It has been 4 months since the announcement made by the UK government that the country is planning to become a global hub for cryptocurrency investors and users. The government wants to introduce regulations of several stablecoins, issue its own CBDC, and even start minting NFTs. The proposal does not sound like an empty promise, but the lack of details and examples of the technology is concerning.
The intention is quite clear
John Glen, Economic Secretary to the Treasury, laid out his vision of the future of the nation in the global economy during his speech at the Global Summit dedicated to financial innovations. The first and foremost thing is regulating stablecoins, tokens pegged by national fiat currency. Currently, the most popular ones are Tether (USDT) and Bitcoin Cash (BUSD). According to John Glen, it must be regulated by the FCA.

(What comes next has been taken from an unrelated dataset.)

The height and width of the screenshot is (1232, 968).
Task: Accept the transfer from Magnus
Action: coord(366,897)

Another important aspect of the outlined approach is to review taxation regarding crypto assets. Loans issued by DeFi platforms will be also reviewed because lenders often make a profit on loaned funds. It could be possible that the government itself will be using blockchain technology to manage debt. The last important plan of the government is to use various blockchain platforms and cryptocurrencies to pay for imported goods.

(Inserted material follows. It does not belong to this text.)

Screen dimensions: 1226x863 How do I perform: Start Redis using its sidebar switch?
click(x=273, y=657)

The latter is already possible. For example, the Iranian government started using BTC and ETH to pay for some critical imports to avoid international sanctions.
Currently, all these plans are just plans. The UK government continues its work to create a functional framework within which their ideas about implementing cryptocurrencies in their economies could be turned into reality. However, the lack of any substance in the ongoing effort is a sign of an unfocused and inefficient approach to developing tools necessary to regulate crypto.
The UK is still ahead of many countries
The developed world has been slow to adopt cryptocurrencies or even start regulating them. The US is making bigger steps toward stronger regulation, but the vast majority of countries in the western world are not that interested in adopting before their neighbors. If the UK’s effort will start taking form, it may encourage other economies to follow their lead.